No es así como Dios se ha acercado al hombre cuando decimos que se ha encarnado y se hecho hombre para ser Emmanuel, Dios con nosotros. Su cercanía es real y verdadera. Es una cercanía de amor, de amor verdadero. Como  nos dice hoy el evangelio, pero citando un texto del Antiguo Testamento al hacerse hombre ‘tomó nuestras dolencias y cargó con nuestras enfermedades’.

‘Voy yo a curarlo’, le dice Jesús al centurión cuando viene rogándole ‘por un criado que tiene en casa en cama y que sufre mucho’. Y al final del evangelio de hoy le vemos acudir a la casa de Pedro donde se encuentra que la suegra está en cama con fiebre y ‘Jesús la cogió de la mano y se le pasó la fiebre’. Gestos así veremos repetidamente en el evangelio.

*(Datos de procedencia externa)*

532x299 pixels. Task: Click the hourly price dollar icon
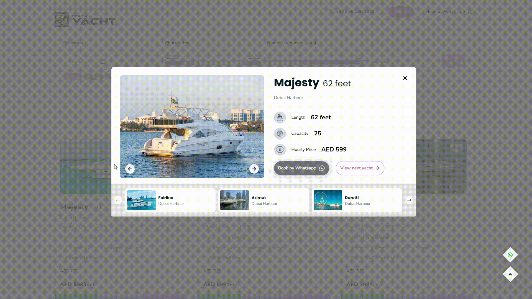(280, 150)
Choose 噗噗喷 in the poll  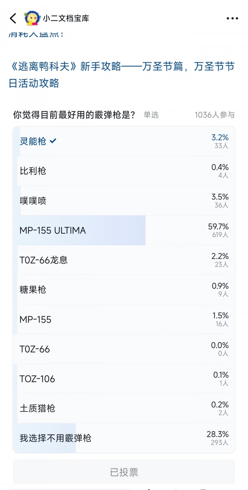[124, 201]
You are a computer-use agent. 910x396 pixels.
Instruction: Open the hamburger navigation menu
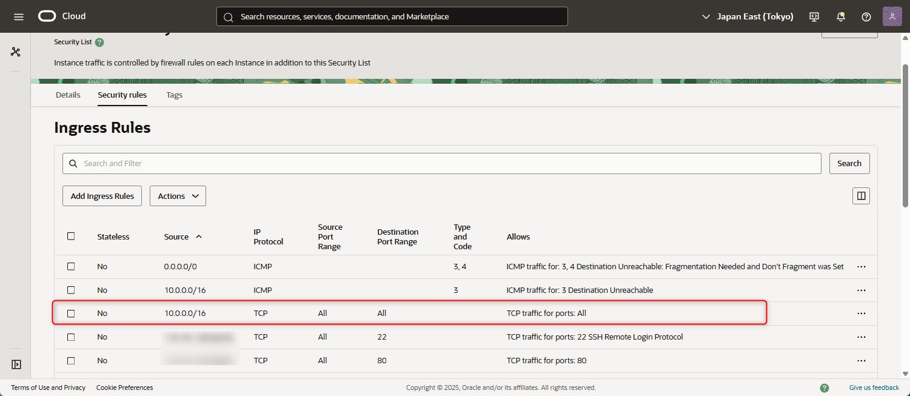[18, 16]
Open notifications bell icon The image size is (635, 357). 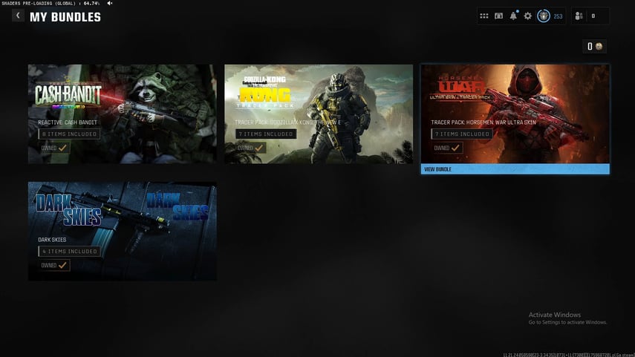pos(513,16)
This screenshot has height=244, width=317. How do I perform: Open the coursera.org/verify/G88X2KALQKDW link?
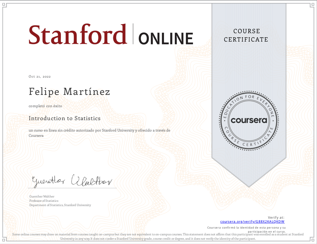tap(252, 222)
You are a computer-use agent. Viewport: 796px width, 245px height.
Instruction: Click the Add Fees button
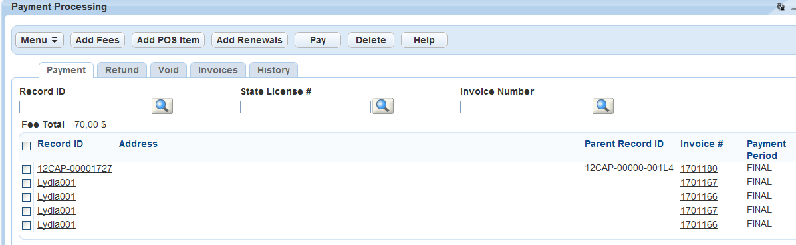tap(98, 40)
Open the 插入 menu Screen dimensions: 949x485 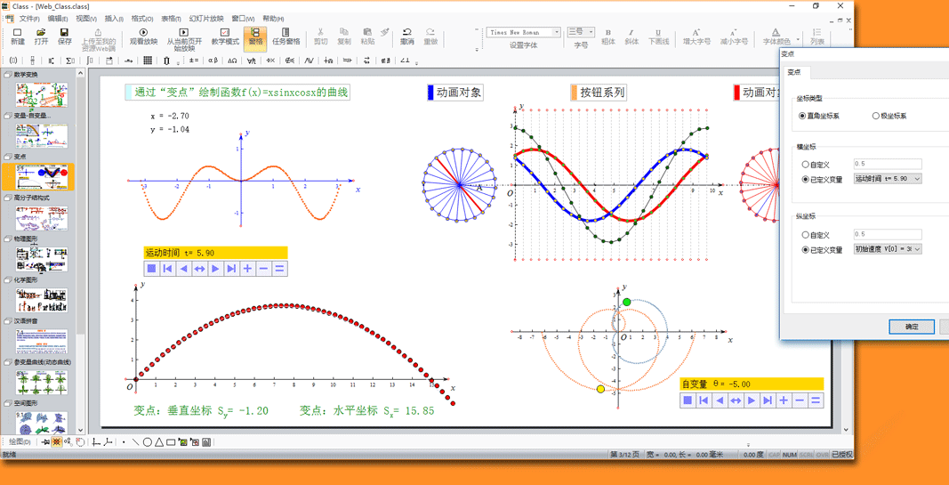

Pondrá las manos sobre los ojos del cielo, meterá sus dedos en los oídos del sordo, tocará al leproso o levantará con su mano al paralítico que está postrado en su camilla.

En el caso del criado del centurión no llegará a ir a la casa – mañana contemplaremos a Jesús caminando con Jairo a su casa para levantar a la niña que está postrada en la cama – y no irá por la fe y la humildad del centurión. La prepotencia de un centurión romano podría hacernos pensar que insistiría a Jesús para que fuese a su casa a curar a su criado, pero en este caso florecerá en aquel hombre su fe y la virtud de la humildad. ‘¿Quién soy yo para que entres bajo mi techo?’ será su humilde exclamación. 

Pero allí está también la fe, una fe grande que tiene la seguridad de que solo es necesaria la palabra de Jesús. ‘Basta que lo digas de palabra y mi criado quedará sano’. Merecerá la alabanza de Jesús. ‘Os aseguro que en Israel no he encontrado en nadie tanta fe’. Y aquel hombre era un gentil, un pagano, pero se había abierto a la fe. 

¿Será así nuestra fe? ¿es así mi fe? Me pregunto yo también cuando escucho este evangelio, porque realmente he de reconocer que me siento interpelado por la fe de este hombre. Celebramos la Eucaristía, tenemos el misterio de Cristo en nuestras manos, nos acercamos a comerle en la Eucaristía, pero no siempre lo hacemos con una fe así, una fe firme, con seguridad y certeza. Muchas veces en la manera cómo tratamos el misterio de Dios pareciera que no tenemos tanta fe, porque nos falta el respeto y el amor grande que se necesitaría para acercarse al Misterio de Dios.

Las palabras del centurión las repetimos cada día, cada vez que venimos a la Eucaristía, pero no sé si siempre con la misma fe y humildad, con la misma certeza de que nos estamos acercando al misterio de Dios y no lo hacemos con la dignidad y santidad que deberíamos hacerlo. No somos dignos, es cierto, y le pedimos al Señor que nos purifique y nos haga dignos, pero no sé si siempre nosotros haremos de nuestra parte todo lo necesario en nuestra lucha y en nuestra superación personal por ser cada día más santo y más digno de acercarnos a la Eucaristía.

Siempre insisto en lo mismo, y me lo repito a mí el primero, y es que cuando repetimos una oración que nos la sabemos de memoria hemos de tener mucho cuidado para decirla con toda verdad, para que no nos pueda la rutina. Muchas veces por la manera que decimos o hacemos nuestras oraciones manifestamos que hay muy frialdad en nuestro corazón. Y tenemos que caldearlo de verdad.